Start of DATA LISTING
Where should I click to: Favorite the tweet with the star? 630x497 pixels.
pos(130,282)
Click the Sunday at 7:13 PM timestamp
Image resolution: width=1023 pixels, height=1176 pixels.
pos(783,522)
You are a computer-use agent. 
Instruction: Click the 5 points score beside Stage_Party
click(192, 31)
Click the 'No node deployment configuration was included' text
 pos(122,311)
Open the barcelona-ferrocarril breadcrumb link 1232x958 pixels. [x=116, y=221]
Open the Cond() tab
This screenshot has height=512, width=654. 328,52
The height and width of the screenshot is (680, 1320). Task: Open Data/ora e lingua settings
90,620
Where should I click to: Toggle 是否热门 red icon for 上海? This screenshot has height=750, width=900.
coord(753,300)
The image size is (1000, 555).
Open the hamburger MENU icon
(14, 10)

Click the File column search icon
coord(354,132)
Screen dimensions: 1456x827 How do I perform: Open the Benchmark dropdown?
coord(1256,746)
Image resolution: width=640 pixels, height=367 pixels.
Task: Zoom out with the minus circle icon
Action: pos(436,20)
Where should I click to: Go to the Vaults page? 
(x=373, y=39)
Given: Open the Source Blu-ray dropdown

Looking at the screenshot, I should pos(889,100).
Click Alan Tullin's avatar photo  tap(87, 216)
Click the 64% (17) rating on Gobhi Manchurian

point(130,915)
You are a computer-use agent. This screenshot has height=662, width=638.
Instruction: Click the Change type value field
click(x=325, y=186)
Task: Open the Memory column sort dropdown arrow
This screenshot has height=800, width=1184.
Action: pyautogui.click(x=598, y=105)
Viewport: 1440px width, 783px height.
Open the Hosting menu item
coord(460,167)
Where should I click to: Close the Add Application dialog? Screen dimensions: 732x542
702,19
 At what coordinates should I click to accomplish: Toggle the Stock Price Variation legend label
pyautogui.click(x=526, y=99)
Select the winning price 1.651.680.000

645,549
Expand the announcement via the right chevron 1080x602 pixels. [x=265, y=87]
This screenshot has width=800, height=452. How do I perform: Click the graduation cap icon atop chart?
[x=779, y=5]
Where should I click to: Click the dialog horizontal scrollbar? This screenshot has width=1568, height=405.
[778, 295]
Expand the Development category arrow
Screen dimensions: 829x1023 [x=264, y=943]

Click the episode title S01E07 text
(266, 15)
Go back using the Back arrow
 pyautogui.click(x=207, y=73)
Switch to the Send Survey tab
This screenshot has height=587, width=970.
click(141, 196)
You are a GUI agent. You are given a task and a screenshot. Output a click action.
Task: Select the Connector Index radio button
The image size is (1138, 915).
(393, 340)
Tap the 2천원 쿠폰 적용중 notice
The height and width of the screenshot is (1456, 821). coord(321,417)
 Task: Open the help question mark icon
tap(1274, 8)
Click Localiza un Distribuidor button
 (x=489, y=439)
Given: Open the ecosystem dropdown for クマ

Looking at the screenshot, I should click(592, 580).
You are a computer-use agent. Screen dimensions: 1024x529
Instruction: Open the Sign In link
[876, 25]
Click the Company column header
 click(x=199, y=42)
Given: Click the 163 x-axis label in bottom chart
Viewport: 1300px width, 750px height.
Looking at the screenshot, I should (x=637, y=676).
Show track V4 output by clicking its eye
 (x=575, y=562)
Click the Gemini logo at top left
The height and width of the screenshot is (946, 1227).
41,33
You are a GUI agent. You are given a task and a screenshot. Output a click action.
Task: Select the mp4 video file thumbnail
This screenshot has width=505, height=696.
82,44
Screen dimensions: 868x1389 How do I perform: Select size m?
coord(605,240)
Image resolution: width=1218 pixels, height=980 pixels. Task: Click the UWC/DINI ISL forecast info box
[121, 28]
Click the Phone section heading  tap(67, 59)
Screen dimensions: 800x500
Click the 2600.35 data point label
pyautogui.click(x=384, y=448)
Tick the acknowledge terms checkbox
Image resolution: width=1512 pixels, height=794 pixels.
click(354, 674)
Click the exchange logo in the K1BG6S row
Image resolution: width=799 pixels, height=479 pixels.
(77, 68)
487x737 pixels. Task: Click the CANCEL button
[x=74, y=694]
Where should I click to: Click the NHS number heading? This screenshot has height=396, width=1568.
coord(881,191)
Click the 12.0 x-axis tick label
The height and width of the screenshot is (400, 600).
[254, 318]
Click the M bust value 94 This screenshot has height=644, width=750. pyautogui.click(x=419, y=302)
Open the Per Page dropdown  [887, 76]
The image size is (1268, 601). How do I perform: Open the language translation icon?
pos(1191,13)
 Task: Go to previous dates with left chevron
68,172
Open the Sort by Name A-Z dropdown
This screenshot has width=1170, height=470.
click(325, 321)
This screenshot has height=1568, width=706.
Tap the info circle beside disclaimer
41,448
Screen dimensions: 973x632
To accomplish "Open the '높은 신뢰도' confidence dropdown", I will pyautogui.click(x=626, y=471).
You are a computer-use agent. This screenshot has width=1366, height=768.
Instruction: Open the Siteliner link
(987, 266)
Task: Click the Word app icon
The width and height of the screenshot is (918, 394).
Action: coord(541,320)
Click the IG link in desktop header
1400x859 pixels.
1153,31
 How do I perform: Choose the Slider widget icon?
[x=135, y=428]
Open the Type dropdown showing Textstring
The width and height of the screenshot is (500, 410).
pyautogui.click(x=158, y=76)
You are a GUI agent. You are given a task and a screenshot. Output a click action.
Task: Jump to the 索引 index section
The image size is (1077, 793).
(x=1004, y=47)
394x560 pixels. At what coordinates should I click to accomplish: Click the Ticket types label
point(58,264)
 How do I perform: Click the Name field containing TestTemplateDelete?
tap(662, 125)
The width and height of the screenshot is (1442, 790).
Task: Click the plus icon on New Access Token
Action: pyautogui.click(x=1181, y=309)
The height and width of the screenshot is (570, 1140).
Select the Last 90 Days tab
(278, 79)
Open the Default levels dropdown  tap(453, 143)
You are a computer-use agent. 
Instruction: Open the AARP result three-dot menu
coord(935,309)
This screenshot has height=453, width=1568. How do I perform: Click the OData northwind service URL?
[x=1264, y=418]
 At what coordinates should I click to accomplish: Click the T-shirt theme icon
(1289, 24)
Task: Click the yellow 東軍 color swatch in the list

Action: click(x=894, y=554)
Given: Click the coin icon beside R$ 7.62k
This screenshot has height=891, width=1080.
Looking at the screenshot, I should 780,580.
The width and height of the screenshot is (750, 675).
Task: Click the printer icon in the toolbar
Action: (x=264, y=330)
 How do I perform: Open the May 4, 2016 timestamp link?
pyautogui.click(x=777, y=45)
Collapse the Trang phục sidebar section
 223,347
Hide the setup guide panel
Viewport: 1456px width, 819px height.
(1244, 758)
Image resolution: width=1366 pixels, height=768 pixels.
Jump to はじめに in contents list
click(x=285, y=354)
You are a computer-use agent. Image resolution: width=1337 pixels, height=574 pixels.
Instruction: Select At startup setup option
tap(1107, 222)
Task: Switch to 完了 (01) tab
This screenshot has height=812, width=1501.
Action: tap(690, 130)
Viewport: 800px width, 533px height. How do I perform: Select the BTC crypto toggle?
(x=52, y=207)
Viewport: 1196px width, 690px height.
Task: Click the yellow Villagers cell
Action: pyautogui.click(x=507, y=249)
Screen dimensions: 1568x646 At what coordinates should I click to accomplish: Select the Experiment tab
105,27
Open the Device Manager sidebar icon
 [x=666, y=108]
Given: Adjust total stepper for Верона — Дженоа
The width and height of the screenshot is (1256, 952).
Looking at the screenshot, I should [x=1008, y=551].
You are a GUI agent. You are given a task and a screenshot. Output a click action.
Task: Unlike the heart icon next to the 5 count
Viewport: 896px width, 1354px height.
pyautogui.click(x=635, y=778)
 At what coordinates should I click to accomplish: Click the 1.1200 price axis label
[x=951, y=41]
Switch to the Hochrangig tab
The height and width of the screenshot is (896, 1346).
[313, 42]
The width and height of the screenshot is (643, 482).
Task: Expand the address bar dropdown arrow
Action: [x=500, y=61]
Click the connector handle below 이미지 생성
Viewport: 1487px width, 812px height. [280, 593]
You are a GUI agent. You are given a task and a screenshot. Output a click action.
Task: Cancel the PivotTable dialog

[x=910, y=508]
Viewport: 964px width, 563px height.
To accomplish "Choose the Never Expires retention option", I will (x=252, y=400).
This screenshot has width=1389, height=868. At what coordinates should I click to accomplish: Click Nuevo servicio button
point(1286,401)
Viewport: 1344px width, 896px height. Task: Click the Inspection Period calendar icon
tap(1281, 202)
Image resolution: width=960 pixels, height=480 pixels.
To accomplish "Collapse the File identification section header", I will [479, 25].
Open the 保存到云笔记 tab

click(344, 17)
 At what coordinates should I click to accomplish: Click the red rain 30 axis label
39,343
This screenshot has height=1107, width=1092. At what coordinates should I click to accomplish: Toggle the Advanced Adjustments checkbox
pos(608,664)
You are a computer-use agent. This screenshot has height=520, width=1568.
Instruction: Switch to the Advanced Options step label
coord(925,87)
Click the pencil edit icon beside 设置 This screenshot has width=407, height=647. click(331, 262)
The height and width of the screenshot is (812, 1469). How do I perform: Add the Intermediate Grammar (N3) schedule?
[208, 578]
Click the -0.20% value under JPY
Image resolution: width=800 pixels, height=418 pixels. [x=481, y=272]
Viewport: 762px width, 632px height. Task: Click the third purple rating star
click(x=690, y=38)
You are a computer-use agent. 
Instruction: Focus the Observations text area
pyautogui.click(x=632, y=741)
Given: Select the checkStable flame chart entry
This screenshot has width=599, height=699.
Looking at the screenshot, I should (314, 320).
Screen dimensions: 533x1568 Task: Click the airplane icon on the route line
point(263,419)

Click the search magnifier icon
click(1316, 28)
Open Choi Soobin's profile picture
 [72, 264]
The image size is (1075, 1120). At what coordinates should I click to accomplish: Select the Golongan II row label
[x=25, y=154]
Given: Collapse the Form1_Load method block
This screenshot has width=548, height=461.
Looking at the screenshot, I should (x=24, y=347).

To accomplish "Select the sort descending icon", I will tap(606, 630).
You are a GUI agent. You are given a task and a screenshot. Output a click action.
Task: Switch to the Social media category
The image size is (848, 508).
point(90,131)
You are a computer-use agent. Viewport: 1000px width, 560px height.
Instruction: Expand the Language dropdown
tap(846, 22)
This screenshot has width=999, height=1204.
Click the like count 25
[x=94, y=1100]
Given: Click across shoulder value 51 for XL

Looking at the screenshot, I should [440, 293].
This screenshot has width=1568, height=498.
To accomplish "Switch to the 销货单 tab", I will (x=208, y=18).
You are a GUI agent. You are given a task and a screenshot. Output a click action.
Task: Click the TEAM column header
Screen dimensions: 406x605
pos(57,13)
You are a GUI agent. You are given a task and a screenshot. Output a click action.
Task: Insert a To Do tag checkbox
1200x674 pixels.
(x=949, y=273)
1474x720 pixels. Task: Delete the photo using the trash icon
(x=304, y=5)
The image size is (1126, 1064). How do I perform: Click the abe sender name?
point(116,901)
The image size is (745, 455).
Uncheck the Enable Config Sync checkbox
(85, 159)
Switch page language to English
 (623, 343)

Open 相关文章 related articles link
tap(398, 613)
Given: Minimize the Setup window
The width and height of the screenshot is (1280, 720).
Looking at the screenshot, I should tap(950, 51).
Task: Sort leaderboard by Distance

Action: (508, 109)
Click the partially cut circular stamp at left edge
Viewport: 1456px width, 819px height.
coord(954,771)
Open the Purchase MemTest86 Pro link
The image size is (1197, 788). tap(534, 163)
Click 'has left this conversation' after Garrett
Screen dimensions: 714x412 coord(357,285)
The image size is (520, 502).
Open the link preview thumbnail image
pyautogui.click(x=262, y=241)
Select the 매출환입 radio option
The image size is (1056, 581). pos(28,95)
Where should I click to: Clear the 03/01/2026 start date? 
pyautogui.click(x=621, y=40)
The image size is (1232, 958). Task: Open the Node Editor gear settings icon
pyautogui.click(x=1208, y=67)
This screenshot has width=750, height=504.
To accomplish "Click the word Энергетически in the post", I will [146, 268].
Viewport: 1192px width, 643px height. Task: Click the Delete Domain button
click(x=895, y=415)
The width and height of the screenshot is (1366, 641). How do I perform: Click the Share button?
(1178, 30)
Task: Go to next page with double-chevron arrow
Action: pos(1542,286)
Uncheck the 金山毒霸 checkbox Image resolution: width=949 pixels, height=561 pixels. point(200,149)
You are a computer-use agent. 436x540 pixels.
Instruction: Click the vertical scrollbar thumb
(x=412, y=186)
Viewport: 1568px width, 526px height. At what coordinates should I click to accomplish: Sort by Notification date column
End of DATA LISTING
• [AIM OF THE EXERCISE]
Everything from the line containing "Task: Go to previous dates with left chevron" through the line containing "Screen dimensions: 973x632" in the material above should be retyped exactly, both ends included, and nothing more.

• [RESPONSE BELOW]
 Task: Go to previous dates with left chevron
68,172
Open the Sort by Name A-Z dropdown
This screenshot has width=1170, height=470.
click(325, 321)
This screenshot has height=1568, width=706.
Tap the info circle beside disclaimer
41,448
Screen dimensions: 973x632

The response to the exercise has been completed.